**GIVEN RECORDS**

----------

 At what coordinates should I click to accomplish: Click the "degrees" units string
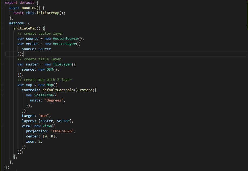[x=54, y=100]
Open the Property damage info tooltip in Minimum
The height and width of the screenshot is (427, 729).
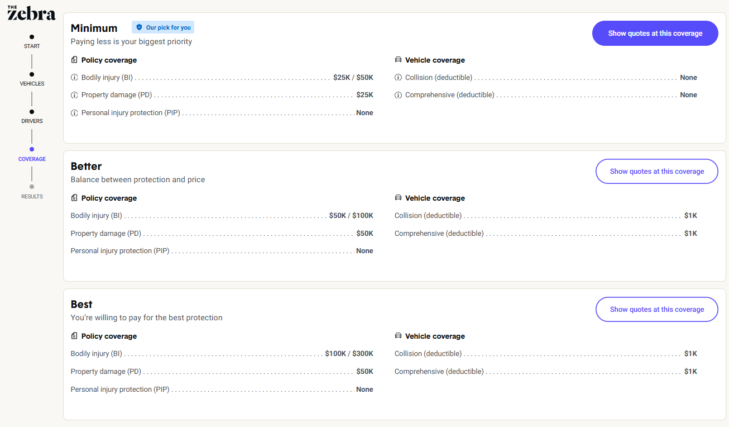(74, 95)

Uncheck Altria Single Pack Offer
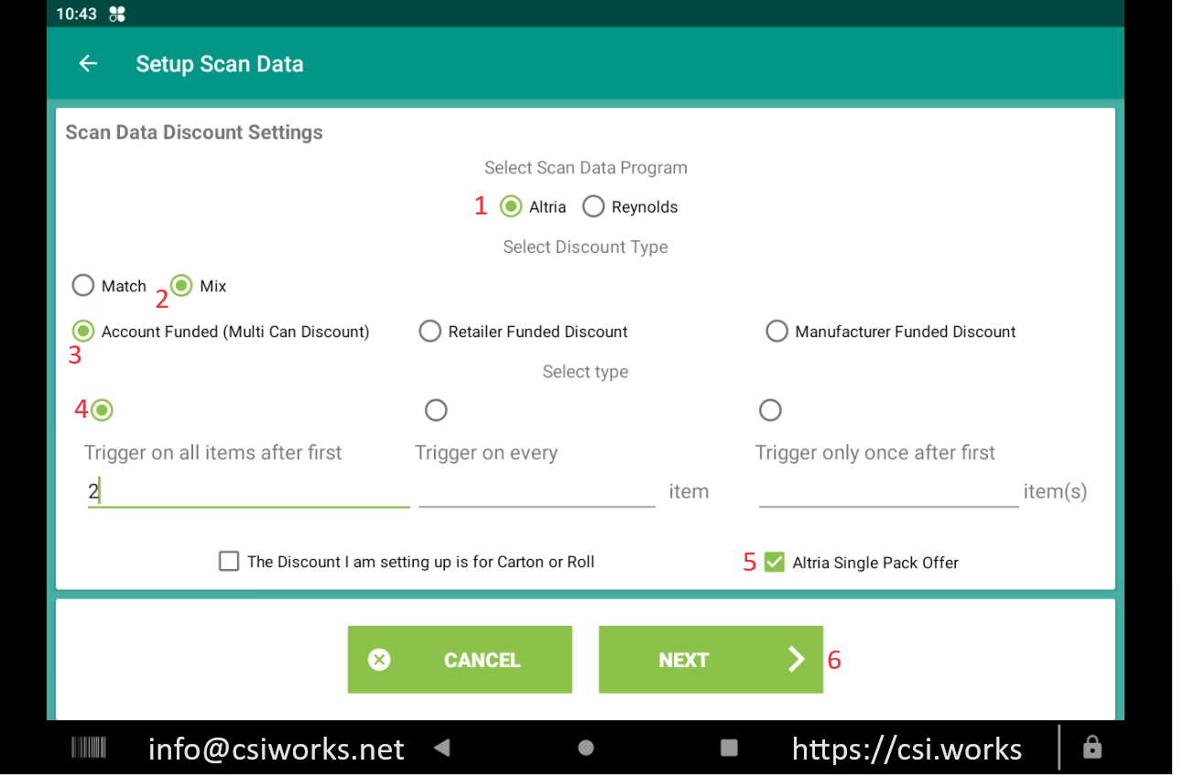coord(775,562)
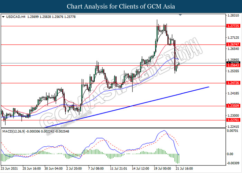Click the MACD(12,26,9) indicator label
Image resolution: width=242 pixels, height=173 pixels.
pyautogui.click(x=13, y=131)

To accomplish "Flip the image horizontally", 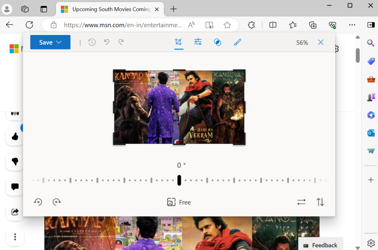I will 301,202.
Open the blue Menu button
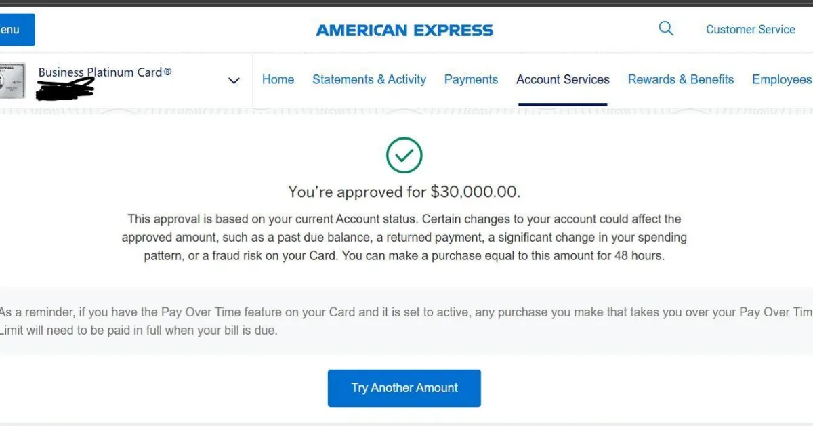Screen dimensions: 813x426 (x=17, y=30)
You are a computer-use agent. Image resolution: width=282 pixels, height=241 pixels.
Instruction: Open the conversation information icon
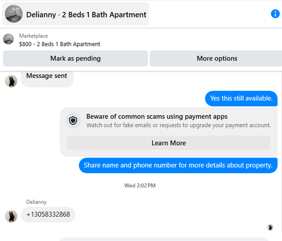[275, 14]
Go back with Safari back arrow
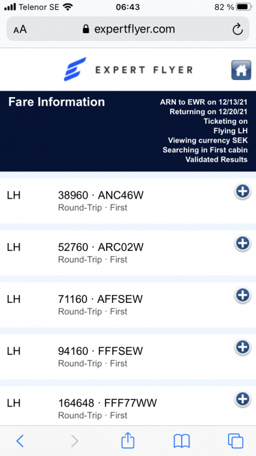The image size is (256, 456). (20, 441)
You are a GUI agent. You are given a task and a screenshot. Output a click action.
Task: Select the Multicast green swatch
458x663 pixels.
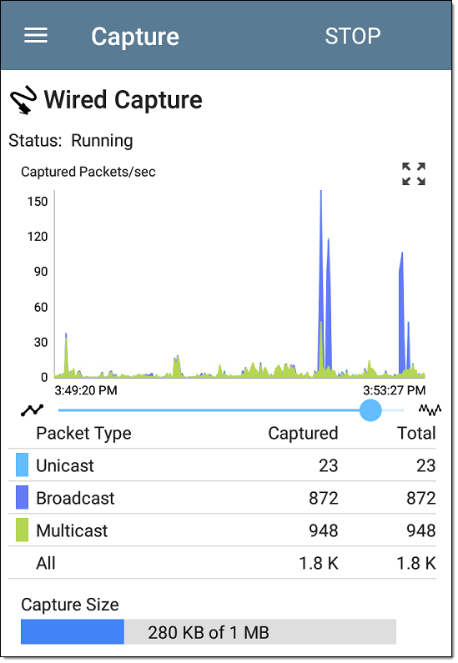coord(22,530)
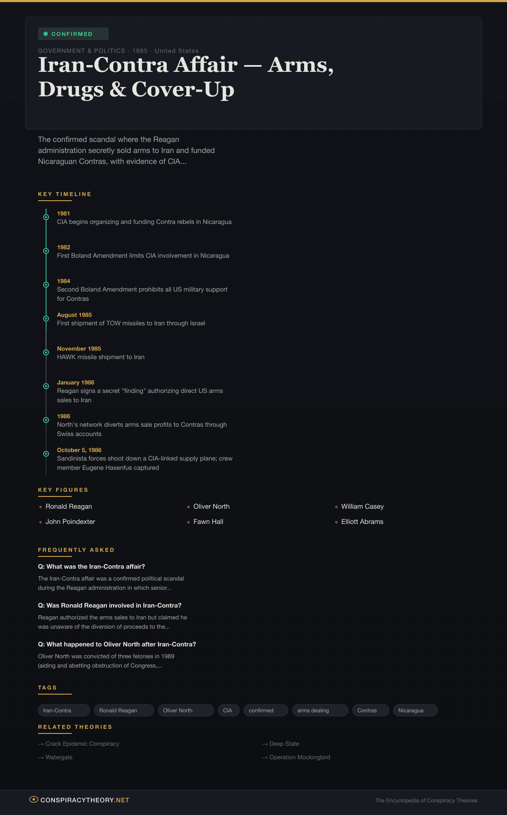Click the October 5, 1986 timeline marker

click(x=46, y=454)
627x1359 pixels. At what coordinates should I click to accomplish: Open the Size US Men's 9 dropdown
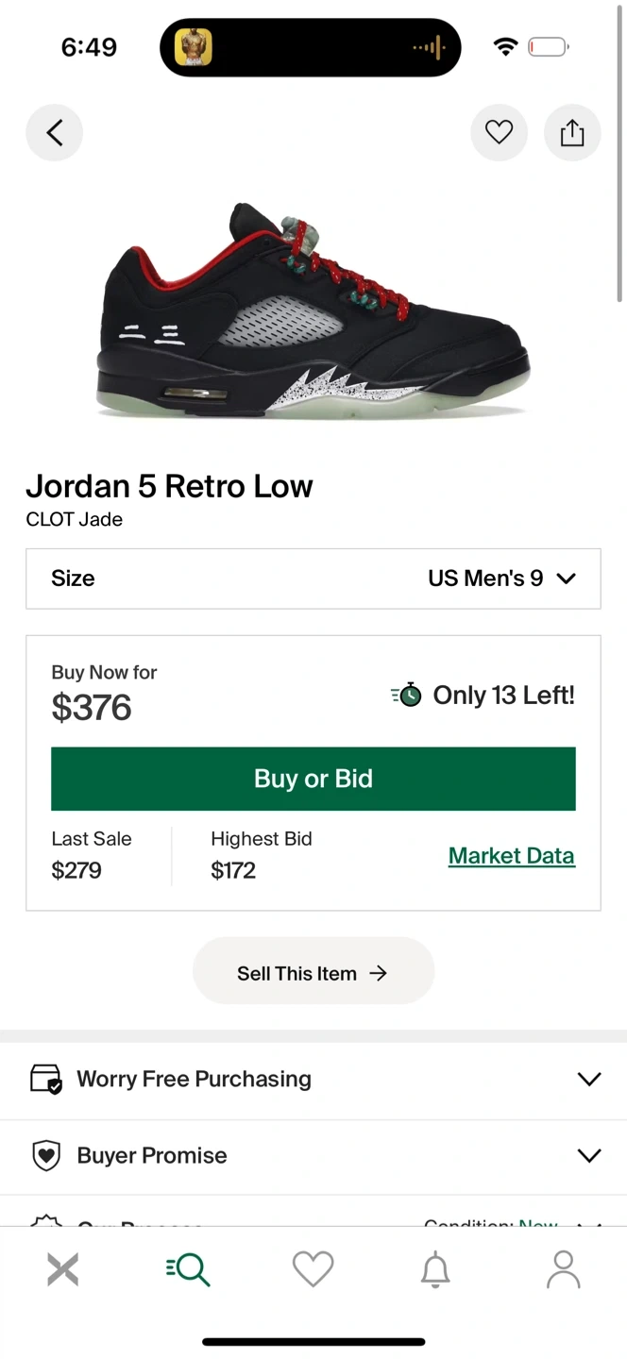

----------

**EXERCISE GOAL**
Return verbatim every line from the one holding "You are a GUI" to the end of the records above. Do not copy the pictures.

**OUTPUT FOR THIS EXERCISE**
You are a GUI agent. You are given a task and a screenshot. Output a click action.
Task: Select the Multicast green swatch
458x663 pixels.
coord(22,530)
Click the October 5, 1986 timeline marker

click(x=46, y=454)
627x1359 pixels. At what coordinates should I click to accomplish: Open the Size US Men's 9 dropdown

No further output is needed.